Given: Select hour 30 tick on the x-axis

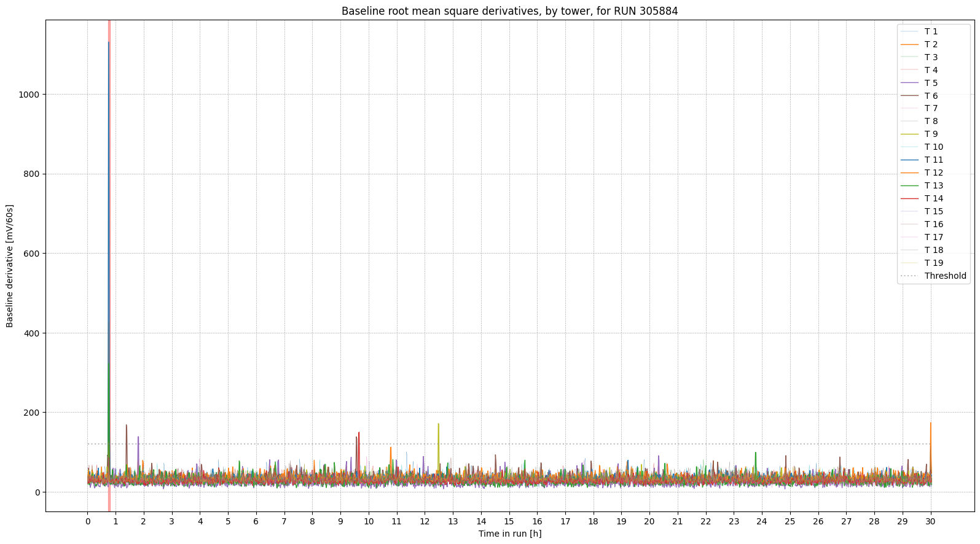Looking at the screenshot, I should pos(930,521).
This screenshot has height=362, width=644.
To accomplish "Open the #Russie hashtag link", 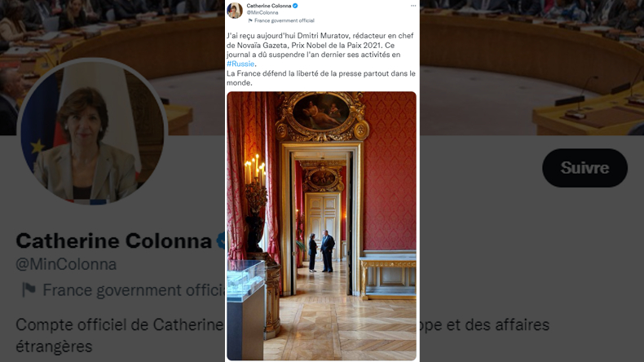I will click(x=240, y=64).
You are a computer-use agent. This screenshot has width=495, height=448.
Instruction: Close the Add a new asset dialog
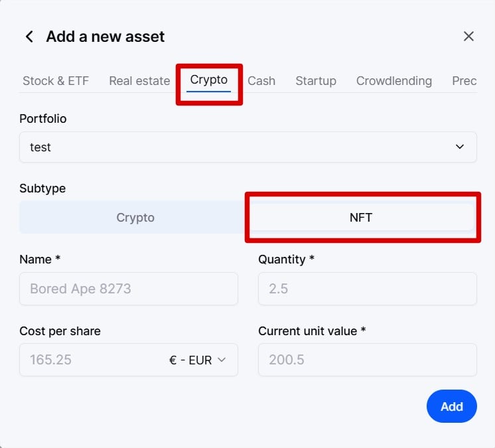(x=468, y=37)
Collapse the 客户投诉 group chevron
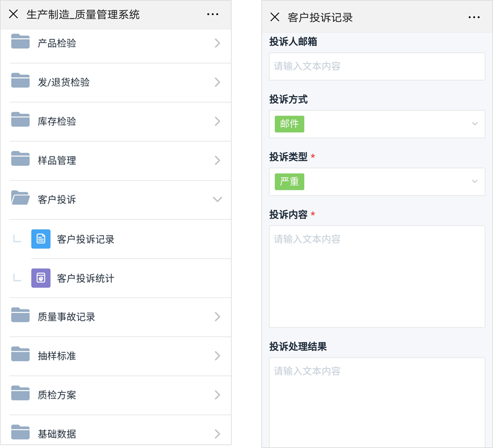The image size is (493, 448). 217,199
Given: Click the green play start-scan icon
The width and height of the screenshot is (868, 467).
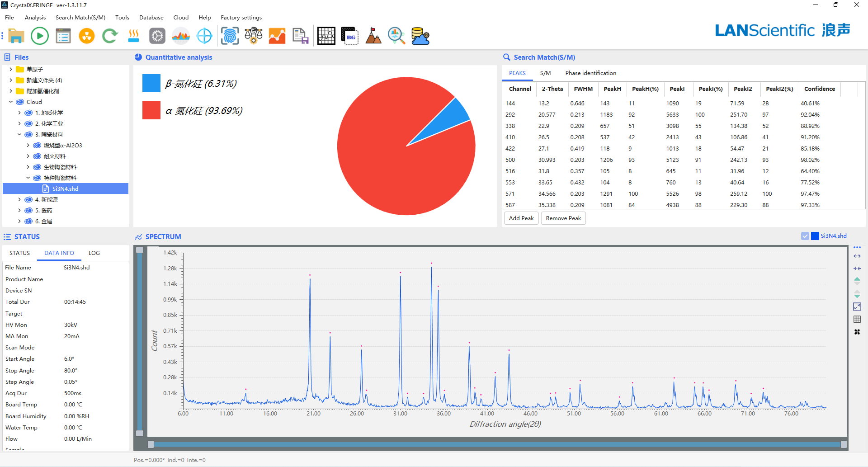Looking at the screenshot, I should (x=40, y=36).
-=-=-=-=-
Every line of the material above that has the string "This" needs pulling out.

**EXPECTED ANSWER:**
This screenshot has height=362, width=644.
You are a computer-use agent. This screenshot has width=495, height=448.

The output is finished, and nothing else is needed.